Sunday, March 1, 2009

Magnetism: What is attracted to a magnet?

My son's school is having its science fair this week (okay, two weeks ago now; I'm late). My son is in kindergarten. His teacher made participation in the fair a required activity (have I mentioned how much I like her?).

So, DS wanted to play with magnets for his project.

His question: What sticks to a magnet.

His methodology: Get a bunch of different kinds of things and test whether they stick to a magnet by trying to pick them up with a magnet. He tested plastic objects, metal objects, coins, paper, and some other things. If an object responded at all to the pull of the magnet, he considered it to have stuck.

His results: Metal sticks to a magnet. However, not all metals do; coins, for example, do not stick to magnets. No non-metal objects stuck to the magnet.

He asked how do magnets work. His mom answered, "magic." Seriously. She thinks magnets are magical. /sigh Two steps forward, 1.5 steps back. Okay, maybe she doesn't seriously think that, but come on...

So. How do magnets work?

Actually, it's a little difficult, so my DW has a good excuse for explaining it away with magic.

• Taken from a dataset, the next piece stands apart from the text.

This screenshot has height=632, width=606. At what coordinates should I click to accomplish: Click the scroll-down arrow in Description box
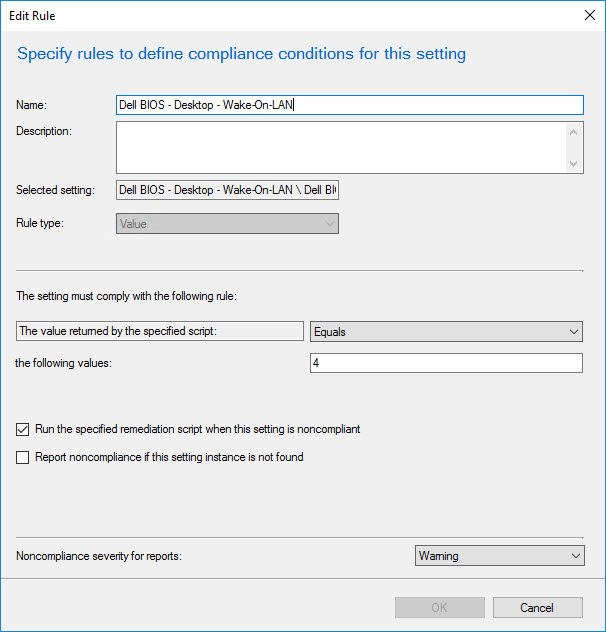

Before I go any further, I need to confess that I slept through most of my magnetohydrodynamics class in graduate school; I only earned a B. The fundamentals of magnetism is a difficult subject for me so most of what I tell you is just scratching the surface and may not be entirely accurate.

First, a magnetic field is essentially an area of influence caused by an electric current. An electric current can travel through wires, such as your computer, or microscopically when individual electrons move in their orbit around an atom's nucleus. Now, it's not just the flow of electrons that creates a magnetic field. Electrons "spin" in a particular direction. In normal materials, the electron spin is pretty much randomly distributed, but in a magnet, the spin is aligned such that the flowing electrons all have the same spin.

This flow of spin-aligned electrons causes magnet(ic field)s to be dipolar. That is, a magnet has a "north" and a "south" pole. (dipolar, not bipolar; magnets are not manic-depressive.). By convention, electrons flow from the north pole to the south pole. You can see this by putting a bar magnet under a piece of paper with a bunch of iron fileings on the top; they'll align along the field lines.

When spin-aligned electrons encounter other spin-aligned electrons going in the opposite direction, they're repelled from each other. Thus when you put the north (or south) poles of two magnets together, they'll push each other apart. If you put the north and south poles together, they'll attract each other.

So, why do non-metal objects not display magnetic properties? Because their electrons' spins are randomly distributed. Most metals also have more randomly distributed electron spins. Ferrous iron and a few other metals have highly ordered electrons and are magnetic (or even are magnets). ALL materials will respond to a strong enough magnetic field because every electon with spin (every electron) is basically a little magnet. At some (very large) magnetic field strength, a piece of paper will respond as though it were magnetic because the average spin of its electrons will be slightly greater in one spin direction than another.

Relativity requires that both electricity and magnetism be two expressions of the same thing; if either one is neglected, the other is inconsistent with relativity.

So, it's magic. ;)

links:
hyperphysics
http://en.wikipedia.org/wiki/Magnetism
Drexel university

3 comments:

deborah said...

I had no idea that paper would "stick" to a magnet if the pull of the magnet was strong enough. So if the pull of the magnet is big or strong enough would we stick? And I don't mean if we had on the right kind of metal belt. I mean just us in the buff? If yes how huge or strong would that magnet have to be?

I am Moses. said...

Yes. This is just conjecture on my part, but I'm pretty sure the magnetic field and associated electric current would kill you before you were actually moved around by it.

deborah said...

O.K. then....I guess I don't want to experience that magnetic pull.